Much has been reported about optogenetic based cardiac arrhythmia treatment and the corresponding characterization of photostimulation parameters, but still, our capacity to interact with the underlying spatiotemporal excitation patterns relies mainly on electrical and/or pharmacological approaches. However, these well-established treatments have always been an object of somehow heated discussions. Though being acutely life-saving, they often come with potential side-effects leading to a decreased functionality of the complex cardiac system. Recent optogenetic studies showed the feasibility of the usage of photostimulation as a defibrillation method with comparatively high success rates. Although, these studies mainly concentrated on the description as well as on the comparison of single photodefibrillation approaches, such as locally focused light application and global illumination, less effort was spent on the description of excitation patterns during actual photostimulation.
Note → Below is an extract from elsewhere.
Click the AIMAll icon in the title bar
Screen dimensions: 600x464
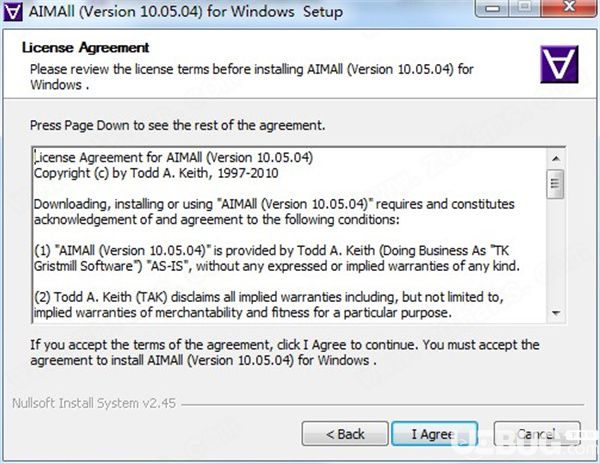click(13, 11)
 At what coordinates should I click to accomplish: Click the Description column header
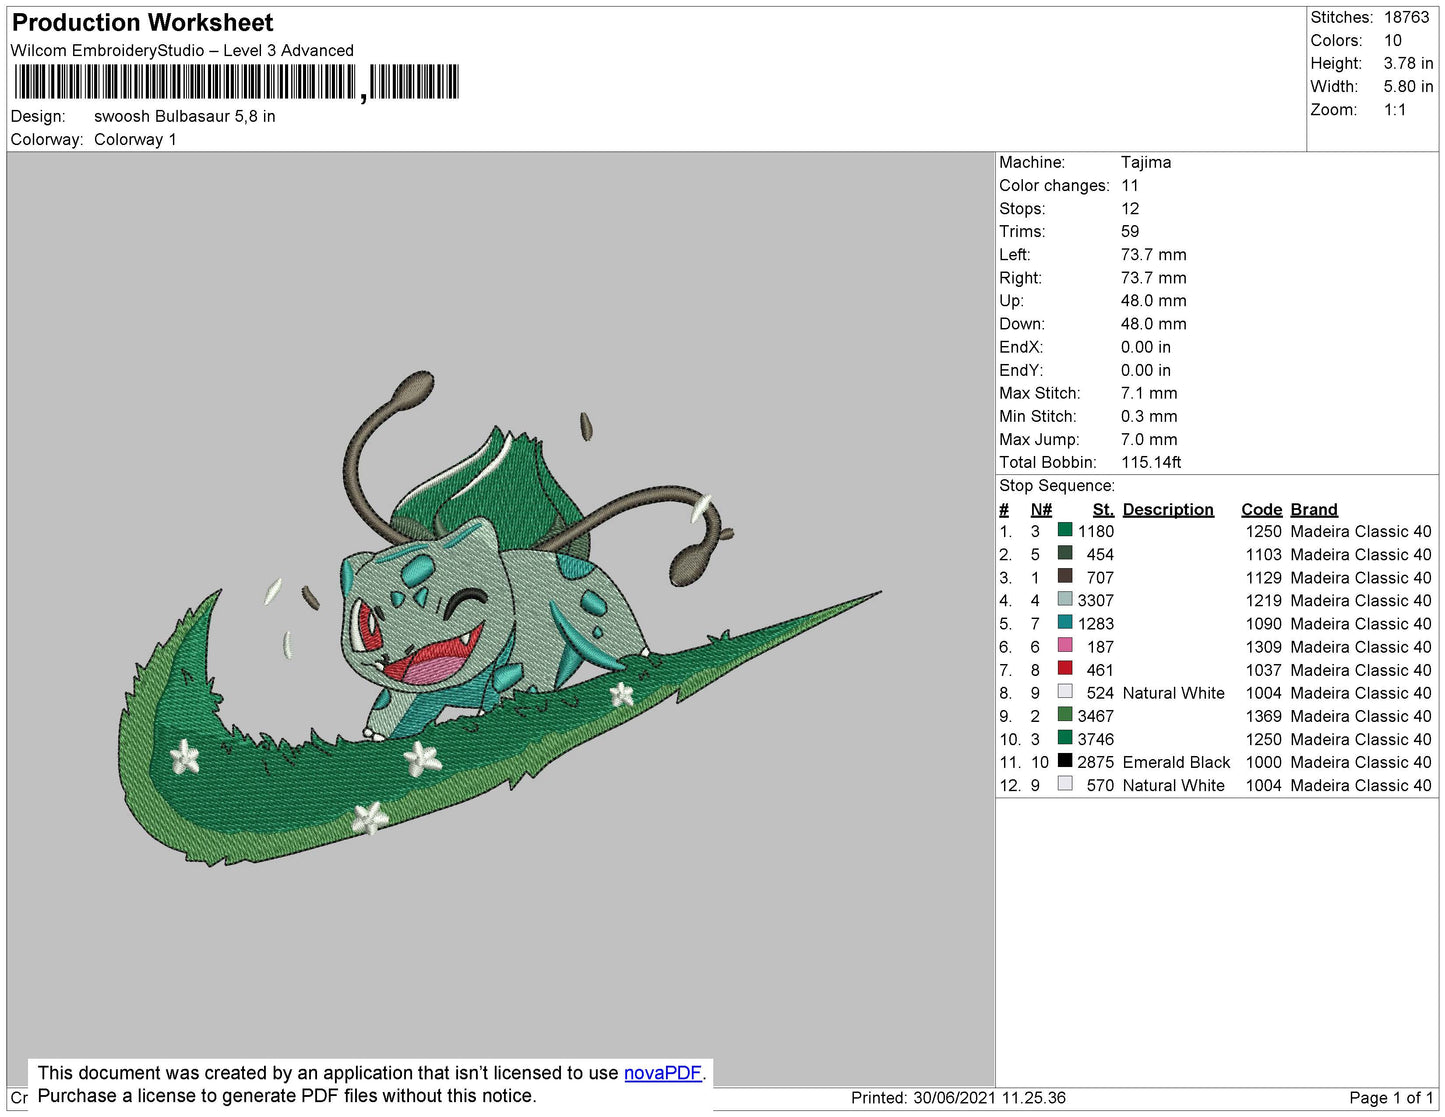[x=1167, y=509]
In this study, the authors implemented a multi-site photodefibrillation technique in combination with Multi-Lead electrocardiograms (ECGs). The technical connection of real-time heart rhythm measurements and the arrhythmia counteracting light control provides a further step toward automated arrhythmia classification, which can lead to adaptive photodefibrillation methods. In order to show the power effectiveness of the new approach, transgenic murine hearts expressing channelrhodopsin-2 ex vivo were investigated using circumferential micro-LED and ECG arrays. Thus, combining the best of two methods by giving the possibility to illuminate either locally or globally with differing pulse parameters. The optical technique presented here addresses a number of challenges of technical cardiac optogenetics and is discussed in the context of arrhythmic development during photostimulation.